__Work required__.
When you reach the line that contains "Contact Us (74, 47)" in the data below, start reproducing lines exactly, and stop after the line that contains "2020 Ford Ranger Cab Chassis XL PX".
===== Data records =====
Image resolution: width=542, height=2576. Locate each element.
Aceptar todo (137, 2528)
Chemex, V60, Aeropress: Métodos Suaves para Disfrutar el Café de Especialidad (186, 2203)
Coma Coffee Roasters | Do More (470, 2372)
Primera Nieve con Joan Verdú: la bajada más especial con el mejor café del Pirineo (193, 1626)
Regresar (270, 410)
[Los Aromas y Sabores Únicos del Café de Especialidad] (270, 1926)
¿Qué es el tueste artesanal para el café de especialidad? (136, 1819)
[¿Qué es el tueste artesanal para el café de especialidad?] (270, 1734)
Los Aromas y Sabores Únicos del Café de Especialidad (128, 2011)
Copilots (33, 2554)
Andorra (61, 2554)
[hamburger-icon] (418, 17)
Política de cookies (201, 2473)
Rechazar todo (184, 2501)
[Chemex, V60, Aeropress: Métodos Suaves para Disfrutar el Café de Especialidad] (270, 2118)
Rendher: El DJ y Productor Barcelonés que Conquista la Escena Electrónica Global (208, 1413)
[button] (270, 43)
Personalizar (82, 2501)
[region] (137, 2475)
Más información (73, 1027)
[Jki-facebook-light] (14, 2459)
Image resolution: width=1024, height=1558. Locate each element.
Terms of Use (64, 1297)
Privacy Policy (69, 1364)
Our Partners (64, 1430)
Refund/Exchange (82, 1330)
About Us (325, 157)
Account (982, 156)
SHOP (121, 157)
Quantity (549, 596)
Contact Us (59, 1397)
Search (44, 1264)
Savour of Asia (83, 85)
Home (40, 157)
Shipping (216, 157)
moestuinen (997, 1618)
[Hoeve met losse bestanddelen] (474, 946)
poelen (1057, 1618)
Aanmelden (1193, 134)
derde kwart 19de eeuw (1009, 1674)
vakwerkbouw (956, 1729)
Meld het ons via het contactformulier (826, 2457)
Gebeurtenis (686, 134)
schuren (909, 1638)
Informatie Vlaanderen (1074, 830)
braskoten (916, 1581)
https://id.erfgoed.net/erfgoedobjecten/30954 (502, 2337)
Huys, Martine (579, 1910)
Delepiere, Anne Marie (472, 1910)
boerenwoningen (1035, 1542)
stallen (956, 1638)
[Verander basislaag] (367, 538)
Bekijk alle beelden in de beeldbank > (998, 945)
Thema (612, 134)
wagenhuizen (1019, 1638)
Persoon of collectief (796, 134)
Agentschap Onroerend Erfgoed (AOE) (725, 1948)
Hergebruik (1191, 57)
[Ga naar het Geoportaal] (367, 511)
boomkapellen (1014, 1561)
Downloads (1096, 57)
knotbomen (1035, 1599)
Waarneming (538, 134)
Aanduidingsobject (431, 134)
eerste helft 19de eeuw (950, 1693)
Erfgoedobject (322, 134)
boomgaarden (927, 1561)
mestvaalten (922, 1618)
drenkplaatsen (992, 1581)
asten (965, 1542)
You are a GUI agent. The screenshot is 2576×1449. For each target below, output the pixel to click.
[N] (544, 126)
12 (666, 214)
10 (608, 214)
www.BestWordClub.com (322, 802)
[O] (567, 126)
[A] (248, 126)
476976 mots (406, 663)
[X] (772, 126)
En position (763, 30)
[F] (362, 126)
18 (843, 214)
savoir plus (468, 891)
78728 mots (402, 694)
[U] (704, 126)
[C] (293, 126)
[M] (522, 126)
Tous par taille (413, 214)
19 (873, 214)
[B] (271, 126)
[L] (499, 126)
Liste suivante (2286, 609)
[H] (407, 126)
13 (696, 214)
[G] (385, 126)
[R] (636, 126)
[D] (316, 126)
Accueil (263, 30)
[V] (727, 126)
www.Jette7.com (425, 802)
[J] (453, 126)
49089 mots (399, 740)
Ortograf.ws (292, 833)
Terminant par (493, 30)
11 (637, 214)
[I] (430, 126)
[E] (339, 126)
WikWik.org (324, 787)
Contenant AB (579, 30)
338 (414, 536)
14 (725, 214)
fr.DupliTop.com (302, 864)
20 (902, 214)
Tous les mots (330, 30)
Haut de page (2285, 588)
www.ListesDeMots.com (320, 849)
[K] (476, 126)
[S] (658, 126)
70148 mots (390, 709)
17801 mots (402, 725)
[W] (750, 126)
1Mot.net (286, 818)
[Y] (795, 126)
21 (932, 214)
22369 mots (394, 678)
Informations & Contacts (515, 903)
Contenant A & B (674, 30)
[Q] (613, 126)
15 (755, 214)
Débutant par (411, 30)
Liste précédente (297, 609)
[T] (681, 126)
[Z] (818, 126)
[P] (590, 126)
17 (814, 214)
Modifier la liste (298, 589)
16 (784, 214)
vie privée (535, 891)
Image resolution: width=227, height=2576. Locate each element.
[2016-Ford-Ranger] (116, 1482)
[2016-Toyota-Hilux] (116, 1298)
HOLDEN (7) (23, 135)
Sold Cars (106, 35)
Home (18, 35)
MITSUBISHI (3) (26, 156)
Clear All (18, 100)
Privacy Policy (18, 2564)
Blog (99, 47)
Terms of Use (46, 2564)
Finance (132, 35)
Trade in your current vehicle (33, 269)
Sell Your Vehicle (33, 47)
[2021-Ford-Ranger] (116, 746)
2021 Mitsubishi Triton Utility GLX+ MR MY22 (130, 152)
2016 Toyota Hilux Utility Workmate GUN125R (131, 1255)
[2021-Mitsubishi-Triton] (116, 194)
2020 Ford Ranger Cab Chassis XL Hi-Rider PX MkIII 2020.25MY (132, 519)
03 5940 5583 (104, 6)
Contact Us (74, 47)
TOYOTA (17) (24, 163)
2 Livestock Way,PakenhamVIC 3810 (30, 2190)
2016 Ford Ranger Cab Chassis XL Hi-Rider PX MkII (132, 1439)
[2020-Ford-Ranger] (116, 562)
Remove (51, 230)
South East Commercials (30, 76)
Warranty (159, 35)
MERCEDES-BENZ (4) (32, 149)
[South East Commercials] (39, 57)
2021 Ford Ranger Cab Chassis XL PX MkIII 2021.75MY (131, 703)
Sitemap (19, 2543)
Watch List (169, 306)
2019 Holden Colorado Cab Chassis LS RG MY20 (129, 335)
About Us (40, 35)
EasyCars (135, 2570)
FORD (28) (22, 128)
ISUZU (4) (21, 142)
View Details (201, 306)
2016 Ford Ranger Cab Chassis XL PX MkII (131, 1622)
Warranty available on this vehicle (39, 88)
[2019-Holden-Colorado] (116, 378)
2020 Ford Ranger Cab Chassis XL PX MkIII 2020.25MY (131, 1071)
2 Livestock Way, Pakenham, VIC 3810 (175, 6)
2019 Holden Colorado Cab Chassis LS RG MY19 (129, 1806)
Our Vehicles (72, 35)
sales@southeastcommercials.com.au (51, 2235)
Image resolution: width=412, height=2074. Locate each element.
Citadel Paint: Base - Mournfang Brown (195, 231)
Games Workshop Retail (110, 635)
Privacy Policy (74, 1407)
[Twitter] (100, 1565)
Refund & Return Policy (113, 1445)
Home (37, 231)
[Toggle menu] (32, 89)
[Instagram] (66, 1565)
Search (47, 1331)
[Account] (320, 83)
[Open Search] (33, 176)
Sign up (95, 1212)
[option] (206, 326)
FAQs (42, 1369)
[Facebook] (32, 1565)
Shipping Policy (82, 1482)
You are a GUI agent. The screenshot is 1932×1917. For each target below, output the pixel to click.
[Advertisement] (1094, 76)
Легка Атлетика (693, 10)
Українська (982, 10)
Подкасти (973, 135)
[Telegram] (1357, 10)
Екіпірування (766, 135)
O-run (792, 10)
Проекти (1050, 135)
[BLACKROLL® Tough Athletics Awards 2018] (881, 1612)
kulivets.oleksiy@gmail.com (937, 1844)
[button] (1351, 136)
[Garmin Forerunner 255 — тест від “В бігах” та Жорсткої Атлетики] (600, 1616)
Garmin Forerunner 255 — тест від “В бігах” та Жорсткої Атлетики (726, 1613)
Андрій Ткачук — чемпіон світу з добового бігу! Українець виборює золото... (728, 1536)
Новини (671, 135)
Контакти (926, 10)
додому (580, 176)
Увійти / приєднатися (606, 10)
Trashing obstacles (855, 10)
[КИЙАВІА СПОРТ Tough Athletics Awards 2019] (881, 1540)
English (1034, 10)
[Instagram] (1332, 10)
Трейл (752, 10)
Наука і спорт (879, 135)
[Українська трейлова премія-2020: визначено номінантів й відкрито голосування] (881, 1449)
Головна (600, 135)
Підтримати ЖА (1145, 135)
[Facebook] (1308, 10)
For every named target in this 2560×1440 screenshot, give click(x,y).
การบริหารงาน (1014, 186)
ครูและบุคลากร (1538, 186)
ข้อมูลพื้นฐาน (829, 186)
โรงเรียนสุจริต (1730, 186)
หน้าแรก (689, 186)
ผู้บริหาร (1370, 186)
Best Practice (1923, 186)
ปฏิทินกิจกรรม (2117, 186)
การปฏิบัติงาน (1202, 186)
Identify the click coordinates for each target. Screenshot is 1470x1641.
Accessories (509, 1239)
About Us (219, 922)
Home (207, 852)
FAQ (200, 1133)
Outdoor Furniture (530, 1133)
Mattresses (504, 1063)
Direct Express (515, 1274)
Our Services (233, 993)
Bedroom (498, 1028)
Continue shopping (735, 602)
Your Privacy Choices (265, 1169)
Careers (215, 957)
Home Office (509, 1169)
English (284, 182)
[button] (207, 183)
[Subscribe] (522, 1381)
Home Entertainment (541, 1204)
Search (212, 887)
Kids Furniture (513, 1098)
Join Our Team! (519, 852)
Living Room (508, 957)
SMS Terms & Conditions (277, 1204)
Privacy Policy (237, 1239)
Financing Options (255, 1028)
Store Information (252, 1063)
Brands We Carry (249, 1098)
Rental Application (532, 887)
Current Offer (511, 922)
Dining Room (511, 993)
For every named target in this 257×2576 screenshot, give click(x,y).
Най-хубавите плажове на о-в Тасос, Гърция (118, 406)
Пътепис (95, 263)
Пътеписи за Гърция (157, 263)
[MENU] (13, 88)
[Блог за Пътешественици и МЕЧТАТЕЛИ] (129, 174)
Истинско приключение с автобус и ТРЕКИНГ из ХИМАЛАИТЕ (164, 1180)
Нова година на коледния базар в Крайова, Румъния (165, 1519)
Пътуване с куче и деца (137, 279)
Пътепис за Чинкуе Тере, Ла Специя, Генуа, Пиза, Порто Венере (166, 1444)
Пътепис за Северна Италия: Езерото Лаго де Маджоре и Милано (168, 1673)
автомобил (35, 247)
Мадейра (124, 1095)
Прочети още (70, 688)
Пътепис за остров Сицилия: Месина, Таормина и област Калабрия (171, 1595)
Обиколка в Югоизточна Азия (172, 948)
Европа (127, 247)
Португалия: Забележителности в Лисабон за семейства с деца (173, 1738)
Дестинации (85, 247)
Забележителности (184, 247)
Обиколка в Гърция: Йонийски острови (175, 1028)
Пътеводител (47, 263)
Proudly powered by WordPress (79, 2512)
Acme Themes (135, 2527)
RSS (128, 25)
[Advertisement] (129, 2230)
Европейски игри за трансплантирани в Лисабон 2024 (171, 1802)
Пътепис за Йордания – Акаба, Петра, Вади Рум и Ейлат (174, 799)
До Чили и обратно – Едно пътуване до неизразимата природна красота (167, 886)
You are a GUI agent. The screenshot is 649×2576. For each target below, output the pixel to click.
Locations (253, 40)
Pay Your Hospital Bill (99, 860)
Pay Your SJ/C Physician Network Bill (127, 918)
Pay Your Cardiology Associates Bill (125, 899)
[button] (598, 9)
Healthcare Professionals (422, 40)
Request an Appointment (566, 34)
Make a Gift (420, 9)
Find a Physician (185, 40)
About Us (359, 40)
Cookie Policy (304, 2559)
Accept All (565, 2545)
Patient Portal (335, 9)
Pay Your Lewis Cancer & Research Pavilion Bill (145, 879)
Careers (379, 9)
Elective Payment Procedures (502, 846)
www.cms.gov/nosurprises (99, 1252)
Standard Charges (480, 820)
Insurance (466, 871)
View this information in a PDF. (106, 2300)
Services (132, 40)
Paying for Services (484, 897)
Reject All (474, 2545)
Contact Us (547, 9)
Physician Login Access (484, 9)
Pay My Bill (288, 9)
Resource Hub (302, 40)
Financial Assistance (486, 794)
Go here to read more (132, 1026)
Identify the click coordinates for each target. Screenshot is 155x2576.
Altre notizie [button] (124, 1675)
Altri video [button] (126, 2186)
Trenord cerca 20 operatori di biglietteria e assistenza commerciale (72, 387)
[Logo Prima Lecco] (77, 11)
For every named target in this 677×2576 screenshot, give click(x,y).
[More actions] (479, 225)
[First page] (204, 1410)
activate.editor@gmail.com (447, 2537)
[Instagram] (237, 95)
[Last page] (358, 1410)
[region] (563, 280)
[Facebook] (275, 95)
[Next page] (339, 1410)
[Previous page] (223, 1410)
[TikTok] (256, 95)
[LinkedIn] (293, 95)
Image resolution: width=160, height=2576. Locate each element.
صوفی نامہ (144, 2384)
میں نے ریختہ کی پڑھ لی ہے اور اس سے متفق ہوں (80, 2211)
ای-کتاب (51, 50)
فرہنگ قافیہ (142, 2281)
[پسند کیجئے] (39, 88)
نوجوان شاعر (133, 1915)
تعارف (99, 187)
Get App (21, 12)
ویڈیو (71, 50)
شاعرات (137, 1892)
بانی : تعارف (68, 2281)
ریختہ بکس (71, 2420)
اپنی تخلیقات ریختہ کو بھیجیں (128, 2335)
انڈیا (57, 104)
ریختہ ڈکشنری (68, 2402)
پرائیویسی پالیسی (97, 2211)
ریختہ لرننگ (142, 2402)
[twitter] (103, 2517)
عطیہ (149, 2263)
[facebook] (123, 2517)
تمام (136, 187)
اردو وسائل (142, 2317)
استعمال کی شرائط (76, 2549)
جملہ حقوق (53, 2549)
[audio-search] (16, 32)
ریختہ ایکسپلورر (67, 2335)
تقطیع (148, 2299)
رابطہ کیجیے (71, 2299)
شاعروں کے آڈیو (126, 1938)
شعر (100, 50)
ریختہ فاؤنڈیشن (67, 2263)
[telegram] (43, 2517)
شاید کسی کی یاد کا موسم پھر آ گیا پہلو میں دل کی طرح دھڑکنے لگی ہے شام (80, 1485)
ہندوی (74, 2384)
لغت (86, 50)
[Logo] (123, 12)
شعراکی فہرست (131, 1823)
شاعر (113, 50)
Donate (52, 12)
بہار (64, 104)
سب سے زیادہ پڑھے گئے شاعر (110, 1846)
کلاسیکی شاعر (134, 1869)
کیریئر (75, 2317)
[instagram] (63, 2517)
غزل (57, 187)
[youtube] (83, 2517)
=====
__Reply__.
Contact Us (74, 47)
TOYOTA (17) (24, 163)
2 Livestock Way,PakenhamVIC 3810 (30, 2190)
2016 Ford Ranger Cab Chassis XL Hi-Rider PX MkII (132, 1439)
[2020-Ford-Ranger] (116, 562)
Remove (51, 230)
South East Commercials (30, 76)
Warranty (159, 35)
MERCEDES-BENZ (4) (32, 149)
[South East Commercials] (39, 57)
2021 Ford Ranger Cab Chassis XL PX MkIII 2021.75MY (131, 703)
Sitemap (19, 2543)
Watch List (169, 306)
2019 Holden Colorado Cab Chassis LS RG MY20 (129, 335)
About Us (40, 35)
EasyCars (135, 2570)
FORD (28) (22, 128)
ISUZU (4) (21, 142)
View Details (201, 306)
2016 Ford Ranger Cab Chassis XL PX MkII (131, 1622)
Warranty available on this vehicle (39, 88)
[2019-Holden-Colorado] (116, 378)
2020 Ford Ranger Cab Chassis XL PX MkIII 2020.25MY (131, 1071)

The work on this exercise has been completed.